I'm curious about this. Sure some CUDA code has already been written. If something new comes along that provides better performance per dollar spent, why continue writing CUDA for new projects? I don't think the argument that "this is what we know how to write" works in this case. These aren't scripts you want someone to knock out quickly.
They won’t be able to do that, their hardware isn’t fast enough.
Nvidia is beating them at hardware performance, AND ALSO has an exclusive SDK (CUDA) that is used by almost all deep learning projects. If AMD can get their cards to run CUDA via ROCm, then they can begin to compete with Nvidia on price (though not performance). Then, and only then, if they can start actually producing cards with equivalent performance (also a big stretch) they can try for an Embrace Extend Extinguish play against CUDA.
CUDA currently has the better raw performance, better availability, and a long record indicating that the platform won't just disappear in a couple of years. You can use it on pretty much any NVIDIA GPU and it's properly supported. The same CUDA code that ran on a GTX680 can run on an RTX4090 with minimal changes if any (maybe even the same binary).

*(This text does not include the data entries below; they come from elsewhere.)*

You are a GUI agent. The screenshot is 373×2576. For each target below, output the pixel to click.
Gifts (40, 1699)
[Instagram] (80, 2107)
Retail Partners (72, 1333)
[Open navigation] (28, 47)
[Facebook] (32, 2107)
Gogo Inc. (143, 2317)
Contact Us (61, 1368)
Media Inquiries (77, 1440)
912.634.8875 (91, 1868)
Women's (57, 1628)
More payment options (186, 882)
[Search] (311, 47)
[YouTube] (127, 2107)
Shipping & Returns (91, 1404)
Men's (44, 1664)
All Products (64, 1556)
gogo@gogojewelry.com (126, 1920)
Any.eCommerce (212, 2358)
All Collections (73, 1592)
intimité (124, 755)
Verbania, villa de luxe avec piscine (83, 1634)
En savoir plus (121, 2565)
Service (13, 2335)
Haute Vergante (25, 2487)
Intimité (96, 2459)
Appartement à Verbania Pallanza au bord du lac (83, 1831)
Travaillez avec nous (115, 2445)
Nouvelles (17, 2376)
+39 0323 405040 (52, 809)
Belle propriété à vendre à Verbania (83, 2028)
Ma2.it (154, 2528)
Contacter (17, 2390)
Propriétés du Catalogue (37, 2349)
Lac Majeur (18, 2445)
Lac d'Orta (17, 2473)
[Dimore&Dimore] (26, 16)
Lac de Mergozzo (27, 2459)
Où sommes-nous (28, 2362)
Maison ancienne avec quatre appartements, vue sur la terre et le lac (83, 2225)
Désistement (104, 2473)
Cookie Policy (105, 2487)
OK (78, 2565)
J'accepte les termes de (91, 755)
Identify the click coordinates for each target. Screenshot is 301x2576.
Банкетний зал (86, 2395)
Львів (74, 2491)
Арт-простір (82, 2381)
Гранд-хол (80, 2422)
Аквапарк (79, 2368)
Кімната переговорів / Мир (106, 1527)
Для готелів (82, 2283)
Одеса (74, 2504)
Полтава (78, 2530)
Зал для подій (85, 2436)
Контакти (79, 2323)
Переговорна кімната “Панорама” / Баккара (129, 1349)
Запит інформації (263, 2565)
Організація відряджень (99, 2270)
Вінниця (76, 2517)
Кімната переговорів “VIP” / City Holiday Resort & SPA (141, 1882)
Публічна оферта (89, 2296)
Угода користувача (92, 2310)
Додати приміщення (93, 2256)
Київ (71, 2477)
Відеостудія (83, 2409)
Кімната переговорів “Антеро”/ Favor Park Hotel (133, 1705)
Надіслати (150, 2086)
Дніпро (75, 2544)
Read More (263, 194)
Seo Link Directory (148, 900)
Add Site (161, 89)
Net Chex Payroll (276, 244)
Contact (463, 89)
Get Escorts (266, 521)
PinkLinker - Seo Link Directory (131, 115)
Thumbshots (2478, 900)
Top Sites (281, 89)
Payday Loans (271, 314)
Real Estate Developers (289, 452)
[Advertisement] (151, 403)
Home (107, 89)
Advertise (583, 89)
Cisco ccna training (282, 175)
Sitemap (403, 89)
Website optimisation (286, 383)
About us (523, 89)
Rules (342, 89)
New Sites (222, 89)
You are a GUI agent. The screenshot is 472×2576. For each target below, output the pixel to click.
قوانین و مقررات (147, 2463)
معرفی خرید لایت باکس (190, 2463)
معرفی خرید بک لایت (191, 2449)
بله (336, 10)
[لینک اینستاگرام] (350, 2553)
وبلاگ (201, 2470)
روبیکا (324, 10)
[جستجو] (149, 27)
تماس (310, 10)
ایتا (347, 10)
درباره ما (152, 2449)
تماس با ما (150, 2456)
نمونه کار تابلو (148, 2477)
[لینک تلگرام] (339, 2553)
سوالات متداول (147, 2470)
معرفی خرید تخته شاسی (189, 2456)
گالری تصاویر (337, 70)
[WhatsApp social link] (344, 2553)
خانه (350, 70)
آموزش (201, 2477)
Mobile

In comparison, AMD has a very spotty record with their compute technologies, stuff gets released and becomes effectively abandonware, or after just a few years support gets dropped regardless of the hardware's popularity. For several generations they basically led people on with promises of full support on consumer hardware that either never arrived or arrived when the next generation of cards were already available, and despite the general popularity of the rx580 and the popularity of the Radeon VII in compute applications, they dropped 'official' support. AMD treats its 'consumer' cards as third class citizens for compute support, but you aren't going to convince people to seriously look into your platform like that. Plus, it's a lot more appealing to have "GPU acceleration will allow us to take advantage of newer supercomputers, while also offering massive benefits to regular users" than just the former.
This was ultimately what removed AMD as a consideration for us when we were deciding on which to focus on for GPU acceleration in our application. Many of us already had access to an NVIDIA GPU of any sort, which would make development easier, while the entire facility had one ROCm capable AMD GPU at the time, specifically so they could occasionally check in on its status.
Well, then I guess CUDA is not really the problem, so being able to run CUDA on AMD hardware wouldn't solve anything.
> try for an Embrace Extend Extinguish play against CUDA
They wouldn't need to go that route. They just need a way to run existing CUDA code on AMD hardware. Once that happens, their customers have the option to save money by writing ROCm or whatever AMD is working on at that time.
It is. All the things are the problem. AMD is behind on both hardware and software, for both gaming and compute workloads, and has been for many years. Their competitor has them beat in pretty much every vertical, and the lock-in from CUDA helps ensure that even if AMD can get their act together on the hardware side, existing compute workloads (there are oceans of existing workloads) won’t run on their hardware, so it won’t matter for professional or datacenter usage.
To compete with Nvidia in those verticals, AMD has to fix all of it. Ideally they’d come out with something better than CUDA, but they have not shown an aptitude for being able to do something like that. That’s why people keep telling them to just make a compatibility layer. It’s a sad place to be, but that’s the sad place where AMD is, and they have to play the hand they’ve been dealt.
It limits Nvidia's profit margin - if Nvidia cards run twice as fast but cost more than twice as much, then people will just buy two AMD cards. Meanwhile, it gives AMD some revenue with which to fund an improved CUDA stack.
>their customers have the option to save money by writing ROCm
CUDA saves money by having a fuckton of pre-written CUDA code and being supported as default basically everywhere.